23. Başvurucu, ihlalin tespiti ile tazminat talebinde bulunmuştur.
24. Anayasa Mahkemesinin Mehmet Doğan ([GK], B. No: 2014/8875, 7/6/2018) kararında ihlal sonucuna varıldığında ihlalin nasıl ortadan kaldırılacağı hususunda genel ilkeler belirlenmiştir. Anayasa Mahkemesi diğer bir kararında ise bu ilkelerle birlikte ihlal kararının yerine getirilmemesinin sonuçlarına da değinmiş ve bu durumun ihlalin devamı anlamına geleceği gibi ilgili hakkın ikinci kez ihlal edilmesiyle sonuçlanacağına işaret etmiştir (Aligül Alkaya ve diğerleri (2), B. No: 2016/12506, 7/11/2019).
25. Bireysel başvuru kapsamında bir temel hakkın ihlal edildiğine karar verildiği takdirde ihlalin ve sonuçlarının ortadan kaldırıldığından söz edilebilmesi için temel kural, mümkün olduğunca eski hâle getirmenin yani ihlalden önceki duruma dönülmesinin sağlanmasıdır. Bunun için ise öncelikle ihlalin kaynağı belirlenerek devam eden ihlalin durdurulması, ihlale neden olan karar veya işlemin ve bunların yol açtığı sonuçların ortadan kaldırılması, varsa ihlalin sebep olduğu maddi ve manevi zararların giderilmesi, ayrıca bu bağlamda uygun görülen diğer tedbirlerin alınması gerekmektedir (Mehmet Doğan, §§ 55, 57).
26. İhlalin mahkeme kararından kaynaklandığı veya mahkemenin ihlali gideremediği durumlarda Anayasa Mahkemesi, 6216 sayılı Kanun’un 50. maddesinin (2) numaralı fıkrası ile Anayasa Mahkemesi İçtüzüğü’nün 79. maddesinin (1) numaralı fıkrasının (a) bendi uyarınca ihlalin ve sonuçlarının ortadan kaldırılması için yeniden yargılama yapılmak üzere kararın bir örneğinin ilgili mahkemeye gönderilmesine hükmeder. Anılan yasal düzenleme, usul hukukundaki benzer hukuki kurumlardan farklı olarak ihlali ortadan kaldırmak amacıyla yeniden yargılama sonucunu doğuran ve bireysel başvuruya özgülenen bir giderim yolunu öngörmektedir. Bu nedenle Anayasa Mahkemesi tarafından ihlal kararına bağlı olarak yeniden yargılama kararı verildiğinde, usul hukukundaki yargılamanın yenilenmesi kurumundan farklı olarak ilgili mahkemenin yeniden yargılama sebebinin varlığını kabul hususunda herhangi bir takdir yetkisi bulunmamaktadır. Dolayısıyla böyle bir kararın kendisine ulaştığı mahkemenin yasal yükümlülüğü, ilgilinin talebini beklemeksizin Anayasa Mahkemesinin ihlal kararı nedeniyle yeniden yargılama kararı vererek devam eden ihlalin sonuçlarını gidermek üzere gereken işlemleri yerine getirmektir (Mehmet Doğan, §§ 58, 59; Aligül Alkaya ve diğerleri (2), §§ 57-59, 66, 67).

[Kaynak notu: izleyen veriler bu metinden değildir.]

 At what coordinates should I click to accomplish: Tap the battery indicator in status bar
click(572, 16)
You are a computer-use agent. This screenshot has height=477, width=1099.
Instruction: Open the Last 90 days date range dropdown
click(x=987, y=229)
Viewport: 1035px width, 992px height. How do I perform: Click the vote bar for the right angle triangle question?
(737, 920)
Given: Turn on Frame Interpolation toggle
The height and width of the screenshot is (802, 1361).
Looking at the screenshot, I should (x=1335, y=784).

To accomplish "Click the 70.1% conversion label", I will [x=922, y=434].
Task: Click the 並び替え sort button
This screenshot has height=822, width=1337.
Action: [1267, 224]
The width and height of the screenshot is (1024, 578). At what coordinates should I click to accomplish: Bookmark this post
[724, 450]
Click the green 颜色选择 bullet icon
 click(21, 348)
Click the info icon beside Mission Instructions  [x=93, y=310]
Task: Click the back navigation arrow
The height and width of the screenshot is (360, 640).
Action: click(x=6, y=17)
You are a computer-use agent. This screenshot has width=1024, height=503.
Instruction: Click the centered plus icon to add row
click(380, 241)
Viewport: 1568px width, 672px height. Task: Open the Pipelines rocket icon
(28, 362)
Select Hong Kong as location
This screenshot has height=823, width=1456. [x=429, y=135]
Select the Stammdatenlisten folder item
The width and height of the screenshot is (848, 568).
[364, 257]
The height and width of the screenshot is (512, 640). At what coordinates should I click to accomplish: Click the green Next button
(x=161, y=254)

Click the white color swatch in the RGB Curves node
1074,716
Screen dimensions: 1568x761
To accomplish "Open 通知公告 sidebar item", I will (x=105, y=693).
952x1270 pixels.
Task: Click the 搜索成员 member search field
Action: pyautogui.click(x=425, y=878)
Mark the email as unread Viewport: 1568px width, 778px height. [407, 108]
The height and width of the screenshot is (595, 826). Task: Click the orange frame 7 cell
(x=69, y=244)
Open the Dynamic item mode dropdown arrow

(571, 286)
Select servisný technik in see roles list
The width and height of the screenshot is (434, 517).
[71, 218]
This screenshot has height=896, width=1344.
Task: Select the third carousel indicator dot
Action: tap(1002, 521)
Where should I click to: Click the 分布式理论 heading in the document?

27. İncelenen başvuruda Anayasa"nın 36. maddesinde düzenlenen adil yargılanma hakkı kapsamında gerekçeli karar hakkının ihlal edildiği sonucuna varılmıştır. Dolayısıyla somut başvuruda ihlalin mahkeme kararından kaynaklandığı anlaşılmaktadır.
28. Bu durumda gerekçeli karar hakkının ihlalinin sonuçlarının ortadan kaldırılması için yeniden yargılama yapılmasında hukuki yarar bulunmaktadır. Yapılacak yeniden yargılama ise bireysel başvuruya özgü düzenleme içeren 6216 sayılı Kanun"un 50. maddesinin (2) numaralı fıkrasına göre ihlalin ve sonuçlarının ortadan kaldırılmasına yöneliktir. Bu kapsamda yapılması gereken iş, yeniden yargılama kararı verilerek Anayasa Mahkemesini ihlal sonucuna ulaştıran nedenleri gideren, ihlal kararında belirtilen ilkelere uygun yeni bir karar verilmesinden ibarettir. Bu sebeple kararın bir örneğinin yeniden yargılama yapılmak üzere İstanbul 21. Ağır Ceza Mahkemesine (E.2018/17, K.2018/269) gönderilmesine karar verilmesi gerekir.
29. İhlalin ve sonuçlarının ortadan kaldırılması için yeniden yargılama yapılmasının yeterli bir giderim sağlayacağı anlaşıldığından tazminat talebinin reddine karar verilmesi gerektiği sonucuna ulaşılmıştır.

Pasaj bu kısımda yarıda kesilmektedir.